Fokus auf Landesthemen statt Bundespolitik
Gleichzeitig betonte Peters, dass die Wahl am 20. September eine Entscheidung über die Zukunft Mecklenburg‑Vorpommerns sei – nicht über die Bundespolitik. „Wir haben im Moment eine Situation, in der wir gar keine Landtagswahl stattfinden lassen. Es geht gar nicht um die Landesthemen.
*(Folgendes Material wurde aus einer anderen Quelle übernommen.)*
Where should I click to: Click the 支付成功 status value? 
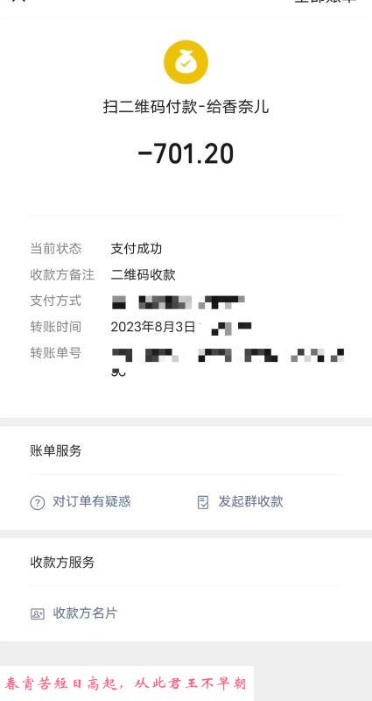pos(137,249)
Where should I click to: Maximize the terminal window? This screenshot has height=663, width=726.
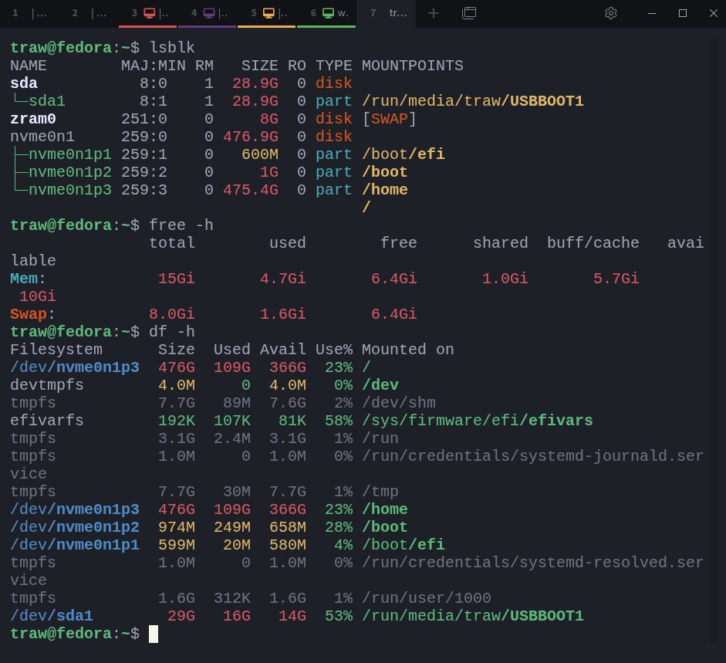(x=683, y=13)
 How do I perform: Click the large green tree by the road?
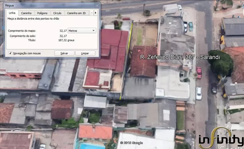221,63
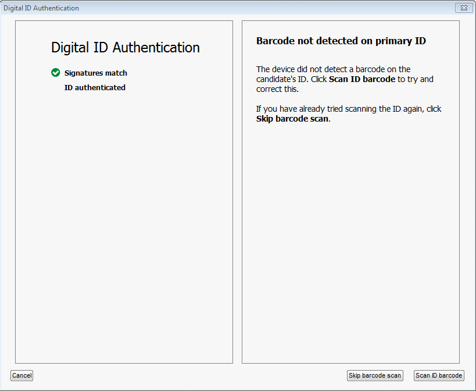Click the large Digital ID Authentication heading
The height and width of the screenshot is (391, 476).
click(126, 47)
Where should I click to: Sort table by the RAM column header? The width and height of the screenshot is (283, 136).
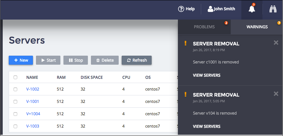point(61,77)
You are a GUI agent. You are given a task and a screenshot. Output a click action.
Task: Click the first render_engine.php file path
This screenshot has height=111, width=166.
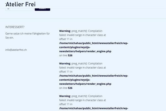tap(94, 47)
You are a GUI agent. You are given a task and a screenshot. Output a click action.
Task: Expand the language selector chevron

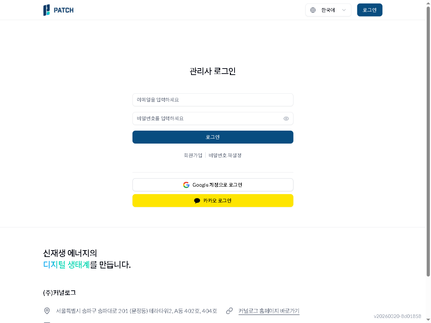344,10
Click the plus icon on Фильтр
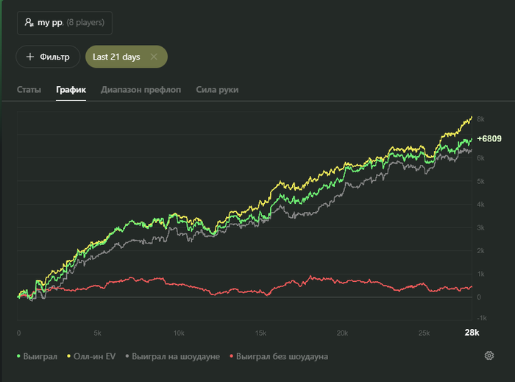The image size is (515, 382). click(x=30, y=57)
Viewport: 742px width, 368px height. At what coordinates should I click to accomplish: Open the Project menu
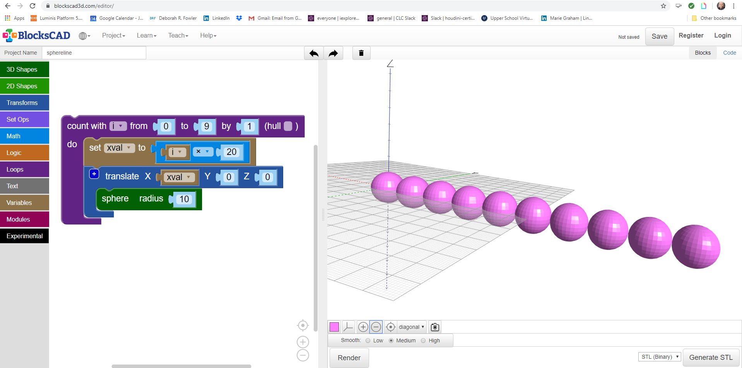(x=113, y=36)
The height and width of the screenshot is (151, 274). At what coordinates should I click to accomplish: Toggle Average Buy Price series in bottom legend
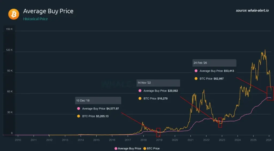128,148
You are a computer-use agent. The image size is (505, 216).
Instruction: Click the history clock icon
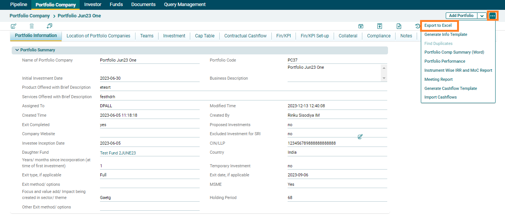pyautogui.click(x=417, y=26)
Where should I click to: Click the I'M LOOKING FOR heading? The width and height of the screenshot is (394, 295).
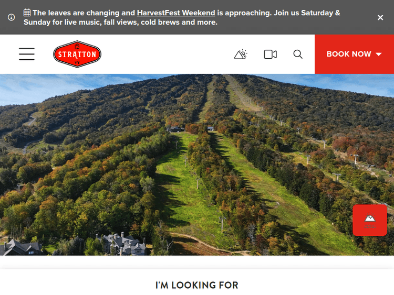click(x=197, y=285)
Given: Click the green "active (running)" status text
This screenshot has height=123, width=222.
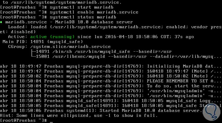Looking at the screenshot, I should point(47,37).
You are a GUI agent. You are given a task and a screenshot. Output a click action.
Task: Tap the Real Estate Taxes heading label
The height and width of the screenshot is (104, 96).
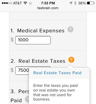coord(38,61)
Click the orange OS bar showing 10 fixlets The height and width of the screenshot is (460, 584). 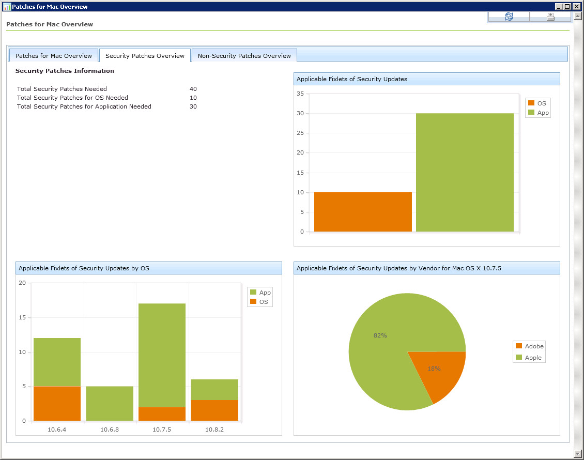tap(363, 212)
Es geht darum, irgendwie die AfD zu verhindern.“
Er kritisierte, dass bundespolitische Debatten oft die eigentlichen Themen des Landes überlagerten. „Es kommt am 20. September auf das Land Mecklenburg‑Vorpommern an. Da wird nicht über die Bundespolitik abgestimmt.“
„Merz steht nicht zur Wahl“
Peters kündigte an, die CDU werde in den kommenden 14 Tagen klarer herausstellen, dass es um die Kandidatinnen und Kandidaten im Land gehe. „Friedrich Merz steht nicht zur Wahl, sondern ich und die Kandidatinnen und Kandidaten der Union in Mecklenburg‑Vorpommern stehen zur Wahl.“
Blick nach Sachsen‑Anhalt und Umfragen in MV
Bei der Landtagswahl in Sachsen‑Anhalt war die AfD mit 43,8 Prozent stärkste Kraft geworden. Die CDU erreichte 17,2 Prozent, die Linke 8,6 Prozent, die SPD 9,3 Prozent, die Grünen 8,9 Prozent, das BSW 5,3 Prozent; die FDP verpasste mit 2,6 Prozent den Einzug in den Landtag.
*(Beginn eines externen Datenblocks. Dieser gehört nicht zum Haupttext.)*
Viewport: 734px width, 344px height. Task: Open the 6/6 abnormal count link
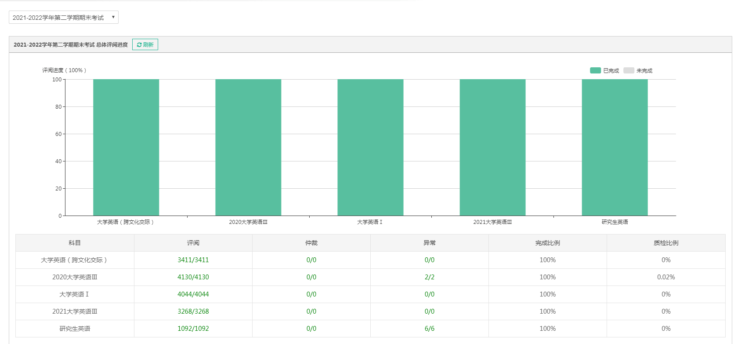430,329
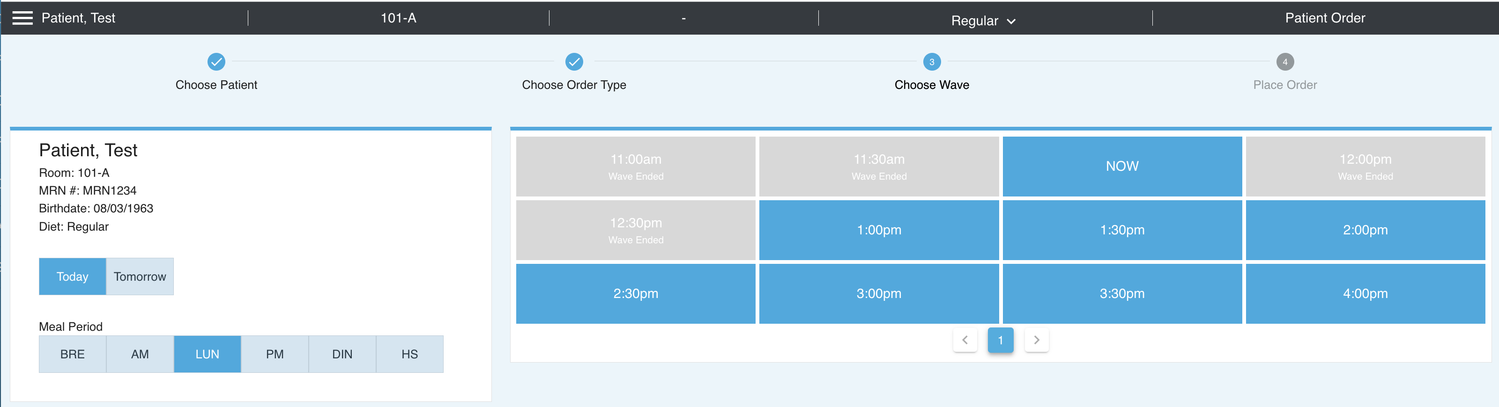Select the HS meal period
Viewport: 1499px width, 407px height.
(410, 354)
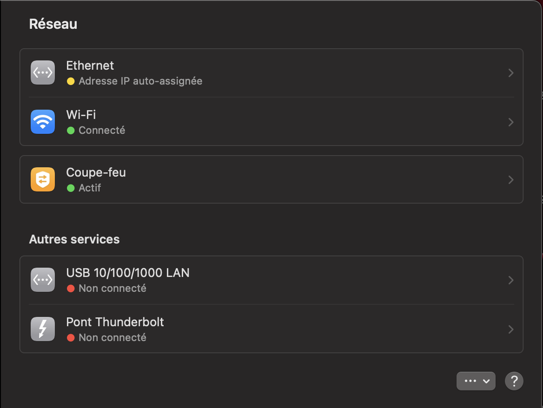Open USB 10/100/1000 LAN chevron
Image resolution: width=543 pixels, height=408 pixels.
pos(511,280)
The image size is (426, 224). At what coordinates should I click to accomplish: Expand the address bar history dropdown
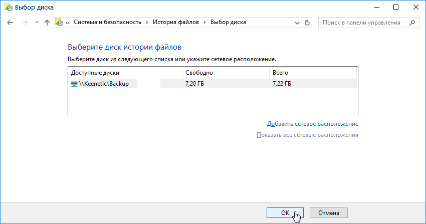pos(298,23)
In Mecklenburg‑Vorpommern wird am 20. September ein neuer Landtag gewählt. Auch hier liegt die AfD in Umfragen vorn – bislang unter der Marke von 40 Prozent. Die SPD von Ministerpräsidentin Manuela Schwesig folgt auf Rang zwei. Der CDU droht ein historisch schwaches Ergebnis mit Werten um oder unter zehn Prozent.